Enfin, Cécile, étudiante et militante au NPA Jeunes, est revenue sur l’importance des solidarités étudiants-travailleurs : « Vous nous avez beaucoup apporté. (…) Aujourd’hui il y a beaucoup de jeunes qui sont au chômage, qui sont en galère, qui ont peur du lendemain, et aujourd’hui vous nous montrez que c’est possible de s’organiser et de gagner. Vous nous donnez beaucoup d’espoir, sur le fait qu’on va pouvoir faire reculer le gouvernement Macron dans les batailles à venir, étudiants et travailleurs. C’est une lutte qui nous a permis d’abattre les frontières entre nous. On devrait être à vos côtés dans les batailles à venir, parce que c’est vous qui nous apprenez comment on fait une grève, comme on tient tête aux patrons, donc on vous invite aussi à venir dans nos facs ».

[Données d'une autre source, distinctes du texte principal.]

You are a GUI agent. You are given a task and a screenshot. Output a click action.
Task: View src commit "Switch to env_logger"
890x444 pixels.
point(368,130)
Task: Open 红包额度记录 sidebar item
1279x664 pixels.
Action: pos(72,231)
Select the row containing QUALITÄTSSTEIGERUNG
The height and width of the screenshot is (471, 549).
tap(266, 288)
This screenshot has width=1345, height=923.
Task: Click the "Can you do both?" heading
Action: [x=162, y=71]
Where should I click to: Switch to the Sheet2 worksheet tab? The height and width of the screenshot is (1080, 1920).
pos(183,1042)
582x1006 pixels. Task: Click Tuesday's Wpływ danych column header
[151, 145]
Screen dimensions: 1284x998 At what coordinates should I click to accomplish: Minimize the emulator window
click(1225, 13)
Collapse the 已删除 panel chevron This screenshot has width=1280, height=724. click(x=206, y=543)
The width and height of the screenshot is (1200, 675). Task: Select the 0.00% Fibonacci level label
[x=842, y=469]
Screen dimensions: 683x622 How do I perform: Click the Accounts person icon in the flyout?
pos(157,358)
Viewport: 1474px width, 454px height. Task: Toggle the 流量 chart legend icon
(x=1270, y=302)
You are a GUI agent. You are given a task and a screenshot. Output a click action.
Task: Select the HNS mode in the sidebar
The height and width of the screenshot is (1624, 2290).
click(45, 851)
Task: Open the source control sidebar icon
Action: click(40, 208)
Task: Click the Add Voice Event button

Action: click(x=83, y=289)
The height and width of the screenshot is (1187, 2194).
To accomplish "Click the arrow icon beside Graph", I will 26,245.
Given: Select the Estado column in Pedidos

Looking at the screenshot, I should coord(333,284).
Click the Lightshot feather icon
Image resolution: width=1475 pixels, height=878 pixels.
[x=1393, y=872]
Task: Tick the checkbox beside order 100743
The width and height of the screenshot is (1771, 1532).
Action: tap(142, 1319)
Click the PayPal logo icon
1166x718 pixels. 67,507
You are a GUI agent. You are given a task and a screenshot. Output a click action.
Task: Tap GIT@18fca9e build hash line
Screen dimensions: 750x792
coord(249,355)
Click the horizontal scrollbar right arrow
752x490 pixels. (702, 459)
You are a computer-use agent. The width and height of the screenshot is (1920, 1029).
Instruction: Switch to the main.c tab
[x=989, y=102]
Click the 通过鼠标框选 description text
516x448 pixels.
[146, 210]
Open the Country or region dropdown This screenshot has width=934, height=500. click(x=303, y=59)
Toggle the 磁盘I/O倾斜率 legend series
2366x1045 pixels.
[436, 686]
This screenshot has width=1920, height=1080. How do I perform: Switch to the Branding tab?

En plus de la bande-dessinée réalisée par Emma qui ornait les murs de La Belle Etoile, la fête a été ponctuée par la projection de vidéos de soutien parvenues des 4 coins de la France et du monde, à l’appel du comité de soutien, tout au long de la grève. La vidéo de la comédienne Audrey Vernon notamment, interpellant le PDG d’ONET Denis Gasquet, avec une bonne dose d’ironie, a rencontré un grand succès :

Pour compléter cette ambiance de solidarité et de fierté ouvrière, le groupe de percussions africaines Babacar Faye and Drum’s Band était venu jouer en soutien, réchauffant une atmosphère déjà empreinte d’une forte émotion :

L’après-midi s’est conclue par un spectacle de l’atelier chanson-fanfare de la Compagnie Jolie Môme, qui avait mis à disposition son théâtre pour la fête de la victoire et a convié les grévistes à venir voir son spectacle « 14-19. La mémoire nous joue des tours ».